WORK ITEM>
Reproduce verbatim the lines of the material below, starting at the line with "TAPETE (14, 2308)" and ending at the line with "House Buyers (264, 2198)", both inclusive; skip the rest.

****************

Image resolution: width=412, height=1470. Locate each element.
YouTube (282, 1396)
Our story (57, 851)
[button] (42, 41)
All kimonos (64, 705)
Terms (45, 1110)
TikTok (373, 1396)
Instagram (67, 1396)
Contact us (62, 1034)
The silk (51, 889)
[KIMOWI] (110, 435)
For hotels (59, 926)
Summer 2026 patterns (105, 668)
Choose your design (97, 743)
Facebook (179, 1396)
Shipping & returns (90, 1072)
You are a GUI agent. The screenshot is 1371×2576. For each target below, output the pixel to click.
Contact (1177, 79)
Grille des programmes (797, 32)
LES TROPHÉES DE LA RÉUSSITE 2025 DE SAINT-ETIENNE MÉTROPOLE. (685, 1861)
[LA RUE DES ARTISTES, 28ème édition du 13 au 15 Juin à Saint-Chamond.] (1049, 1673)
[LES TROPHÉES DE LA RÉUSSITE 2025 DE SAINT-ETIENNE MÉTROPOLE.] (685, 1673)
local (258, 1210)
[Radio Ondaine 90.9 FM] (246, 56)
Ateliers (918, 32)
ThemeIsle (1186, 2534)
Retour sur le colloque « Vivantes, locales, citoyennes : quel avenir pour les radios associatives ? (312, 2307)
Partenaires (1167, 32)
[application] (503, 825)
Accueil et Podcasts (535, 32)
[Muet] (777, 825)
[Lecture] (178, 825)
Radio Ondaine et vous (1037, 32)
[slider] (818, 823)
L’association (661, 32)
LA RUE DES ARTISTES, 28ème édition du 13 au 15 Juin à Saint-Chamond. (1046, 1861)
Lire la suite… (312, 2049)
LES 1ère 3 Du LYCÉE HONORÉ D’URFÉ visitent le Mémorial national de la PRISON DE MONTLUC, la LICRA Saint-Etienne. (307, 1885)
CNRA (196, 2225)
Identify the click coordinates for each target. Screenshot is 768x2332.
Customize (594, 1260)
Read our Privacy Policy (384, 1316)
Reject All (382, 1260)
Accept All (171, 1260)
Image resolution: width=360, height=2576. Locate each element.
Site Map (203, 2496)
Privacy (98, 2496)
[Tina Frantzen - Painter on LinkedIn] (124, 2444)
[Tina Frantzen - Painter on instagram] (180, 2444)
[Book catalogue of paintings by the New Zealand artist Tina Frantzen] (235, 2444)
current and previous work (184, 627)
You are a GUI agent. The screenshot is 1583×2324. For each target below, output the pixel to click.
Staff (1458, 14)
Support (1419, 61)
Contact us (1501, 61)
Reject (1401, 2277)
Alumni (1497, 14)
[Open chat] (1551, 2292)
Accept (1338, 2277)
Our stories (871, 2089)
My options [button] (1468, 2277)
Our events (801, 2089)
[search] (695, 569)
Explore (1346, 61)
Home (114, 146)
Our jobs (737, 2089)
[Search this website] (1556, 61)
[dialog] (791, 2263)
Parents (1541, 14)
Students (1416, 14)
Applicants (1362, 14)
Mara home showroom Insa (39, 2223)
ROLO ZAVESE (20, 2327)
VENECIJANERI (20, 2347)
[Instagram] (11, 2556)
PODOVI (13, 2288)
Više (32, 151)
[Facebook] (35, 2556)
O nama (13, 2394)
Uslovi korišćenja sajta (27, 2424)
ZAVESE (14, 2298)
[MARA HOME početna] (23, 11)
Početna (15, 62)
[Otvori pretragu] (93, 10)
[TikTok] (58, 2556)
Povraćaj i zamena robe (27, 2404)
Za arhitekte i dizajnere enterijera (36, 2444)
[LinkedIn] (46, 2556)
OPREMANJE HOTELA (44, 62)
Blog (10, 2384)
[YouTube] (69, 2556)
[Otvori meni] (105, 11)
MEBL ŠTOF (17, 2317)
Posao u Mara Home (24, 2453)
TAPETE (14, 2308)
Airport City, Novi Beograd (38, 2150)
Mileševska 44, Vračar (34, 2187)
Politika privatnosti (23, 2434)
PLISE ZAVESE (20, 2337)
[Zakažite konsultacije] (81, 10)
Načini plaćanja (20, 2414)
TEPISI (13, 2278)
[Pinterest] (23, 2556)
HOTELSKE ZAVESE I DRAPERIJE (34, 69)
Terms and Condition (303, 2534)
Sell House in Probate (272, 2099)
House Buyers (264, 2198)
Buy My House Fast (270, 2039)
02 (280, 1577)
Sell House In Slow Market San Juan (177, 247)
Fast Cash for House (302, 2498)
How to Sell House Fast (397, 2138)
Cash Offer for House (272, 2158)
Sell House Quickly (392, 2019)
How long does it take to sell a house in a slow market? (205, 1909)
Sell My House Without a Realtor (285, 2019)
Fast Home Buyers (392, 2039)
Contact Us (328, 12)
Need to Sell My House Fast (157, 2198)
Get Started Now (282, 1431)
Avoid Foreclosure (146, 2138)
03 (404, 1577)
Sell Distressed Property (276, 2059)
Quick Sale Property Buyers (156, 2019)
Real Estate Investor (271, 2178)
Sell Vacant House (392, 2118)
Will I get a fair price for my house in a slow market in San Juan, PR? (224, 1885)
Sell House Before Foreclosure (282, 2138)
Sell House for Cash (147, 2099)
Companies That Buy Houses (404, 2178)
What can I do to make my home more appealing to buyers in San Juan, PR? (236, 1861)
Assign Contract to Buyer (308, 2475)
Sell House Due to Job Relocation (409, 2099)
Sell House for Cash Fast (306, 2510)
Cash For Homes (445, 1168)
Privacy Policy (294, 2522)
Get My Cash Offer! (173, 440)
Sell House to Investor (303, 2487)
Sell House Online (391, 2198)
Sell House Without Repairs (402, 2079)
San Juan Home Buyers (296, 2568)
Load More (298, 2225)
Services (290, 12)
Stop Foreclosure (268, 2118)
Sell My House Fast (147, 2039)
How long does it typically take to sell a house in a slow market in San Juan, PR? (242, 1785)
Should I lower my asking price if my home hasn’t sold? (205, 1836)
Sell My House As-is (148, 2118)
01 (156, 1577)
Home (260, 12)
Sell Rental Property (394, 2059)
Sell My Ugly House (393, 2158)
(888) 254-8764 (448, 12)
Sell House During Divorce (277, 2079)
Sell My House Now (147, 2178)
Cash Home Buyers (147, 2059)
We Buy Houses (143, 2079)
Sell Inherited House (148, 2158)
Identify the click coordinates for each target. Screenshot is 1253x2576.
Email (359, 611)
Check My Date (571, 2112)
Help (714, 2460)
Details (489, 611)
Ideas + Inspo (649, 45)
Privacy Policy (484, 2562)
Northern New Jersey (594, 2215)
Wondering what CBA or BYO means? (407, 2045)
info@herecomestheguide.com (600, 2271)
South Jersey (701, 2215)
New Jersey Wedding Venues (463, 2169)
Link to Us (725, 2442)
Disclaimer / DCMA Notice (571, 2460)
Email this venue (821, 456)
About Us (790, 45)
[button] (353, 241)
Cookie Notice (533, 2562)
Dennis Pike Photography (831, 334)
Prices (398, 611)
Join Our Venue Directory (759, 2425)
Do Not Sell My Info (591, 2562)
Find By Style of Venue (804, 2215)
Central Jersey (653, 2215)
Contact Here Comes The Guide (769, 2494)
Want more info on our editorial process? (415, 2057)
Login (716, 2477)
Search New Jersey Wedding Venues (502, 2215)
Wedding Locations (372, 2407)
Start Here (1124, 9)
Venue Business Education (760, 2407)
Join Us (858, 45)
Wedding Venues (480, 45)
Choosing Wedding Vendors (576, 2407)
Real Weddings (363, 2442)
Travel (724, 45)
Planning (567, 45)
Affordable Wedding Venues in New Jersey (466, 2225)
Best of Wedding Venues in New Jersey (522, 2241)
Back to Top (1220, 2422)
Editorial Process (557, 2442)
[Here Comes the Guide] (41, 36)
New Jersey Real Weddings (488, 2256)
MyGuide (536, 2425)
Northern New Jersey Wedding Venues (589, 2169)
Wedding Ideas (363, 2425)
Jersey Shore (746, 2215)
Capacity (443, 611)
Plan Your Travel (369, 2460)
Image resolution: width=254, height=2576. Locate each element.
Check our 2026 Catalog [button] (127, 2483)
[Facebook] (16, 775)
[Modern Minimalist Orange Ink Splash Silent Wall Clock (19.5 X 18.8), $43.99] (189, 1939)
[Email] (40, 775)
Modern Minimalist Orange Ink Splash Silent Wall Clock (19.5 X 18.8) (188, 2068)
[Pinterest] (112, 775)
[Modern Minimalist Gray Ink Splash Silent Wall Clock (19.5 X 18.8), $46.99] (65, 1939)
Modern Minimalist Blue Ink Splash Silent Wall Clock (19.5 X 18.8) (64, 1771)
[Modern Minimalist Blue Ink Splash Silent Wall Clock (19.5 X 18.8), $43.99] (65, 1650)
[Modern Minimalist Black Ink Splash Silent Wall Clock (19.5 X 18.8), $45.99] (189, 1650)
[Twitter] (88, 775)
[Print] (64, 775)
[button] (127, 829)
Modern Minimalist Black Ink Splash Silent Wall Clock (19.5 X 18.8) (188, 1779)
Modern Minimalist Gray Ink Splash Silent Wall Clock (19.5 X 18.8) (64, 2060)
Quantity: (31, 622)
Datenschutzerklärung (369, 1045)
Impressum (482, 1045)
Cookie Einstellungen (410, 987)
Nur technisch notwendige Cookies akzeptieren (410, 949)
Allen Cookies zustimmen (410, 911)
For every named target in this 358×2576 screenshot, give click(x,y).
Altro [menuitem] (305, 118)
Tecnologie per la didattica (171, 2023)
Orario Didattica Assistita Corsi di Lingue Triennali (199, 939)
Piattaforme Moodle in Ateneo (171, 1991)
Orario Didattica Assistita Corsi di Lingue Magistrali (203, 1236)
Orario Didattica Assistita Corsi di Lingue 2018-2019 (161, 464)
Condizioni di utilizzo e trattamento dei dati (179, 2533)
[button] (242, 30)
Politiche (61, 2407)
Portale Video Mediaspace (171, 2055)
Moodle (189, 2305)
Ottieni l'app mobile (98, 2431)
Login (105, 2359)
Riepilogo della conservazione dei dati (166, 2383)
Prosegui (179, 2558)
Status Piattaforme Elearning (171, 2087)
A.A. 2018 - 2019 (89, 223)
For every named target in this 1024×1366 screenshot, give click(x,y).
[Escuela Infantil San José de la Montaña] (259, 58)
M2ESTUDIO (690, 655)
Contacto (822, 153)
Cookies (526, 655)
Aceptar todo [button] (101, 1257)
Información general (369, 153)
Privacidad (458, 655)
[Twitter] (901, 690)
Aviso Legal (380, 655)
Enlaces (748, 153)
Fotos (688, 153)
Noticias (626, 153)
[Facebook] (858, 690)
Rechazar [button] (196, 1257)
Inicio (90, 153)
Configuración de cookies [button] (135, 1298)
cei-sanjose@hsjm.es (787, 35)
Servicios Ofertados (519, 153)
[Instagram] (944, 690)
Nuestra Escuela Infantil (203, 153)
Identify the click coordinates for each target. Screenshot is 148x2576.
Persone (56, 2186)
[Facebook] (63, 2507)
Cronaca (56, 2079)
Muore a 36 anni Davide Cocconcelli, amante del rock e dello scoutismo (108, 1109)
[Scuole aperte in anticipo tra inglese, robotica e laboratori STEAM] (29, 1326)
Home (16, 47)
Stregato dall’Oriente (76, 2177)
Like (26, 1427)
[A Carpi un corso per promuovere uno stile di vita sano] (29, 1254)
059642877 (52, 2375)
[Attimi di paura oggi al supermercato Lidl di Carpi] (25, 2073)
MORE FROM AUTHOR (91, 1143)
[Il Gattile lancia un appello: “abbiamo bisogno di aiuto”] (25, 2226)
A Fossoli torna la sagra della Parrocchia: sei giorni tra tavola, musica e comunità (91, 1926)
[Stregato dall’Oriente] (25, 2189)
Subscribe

****************

SOLUTION>
TAPETE (14, 2308)
Airport City, Novi Beograd (38, 2150)
Mileševska 44, Vračar (34, 2187)
Politika privatnosti (23, 2434)
PLISE ZAVESE (20, 2337)
[Zakažite konsultacije] (81, 10)
Načini plaćanja (20, 2414)
TEPISI (13, 2278)
[Pinterest] (23, 2556)
HOTELSKE ZAVESE I DRAPERIJE (34, 69)
Terms and Condition (303, 2534)
Sell House in Probate (272, 2099)
House Buyers (264, 2198)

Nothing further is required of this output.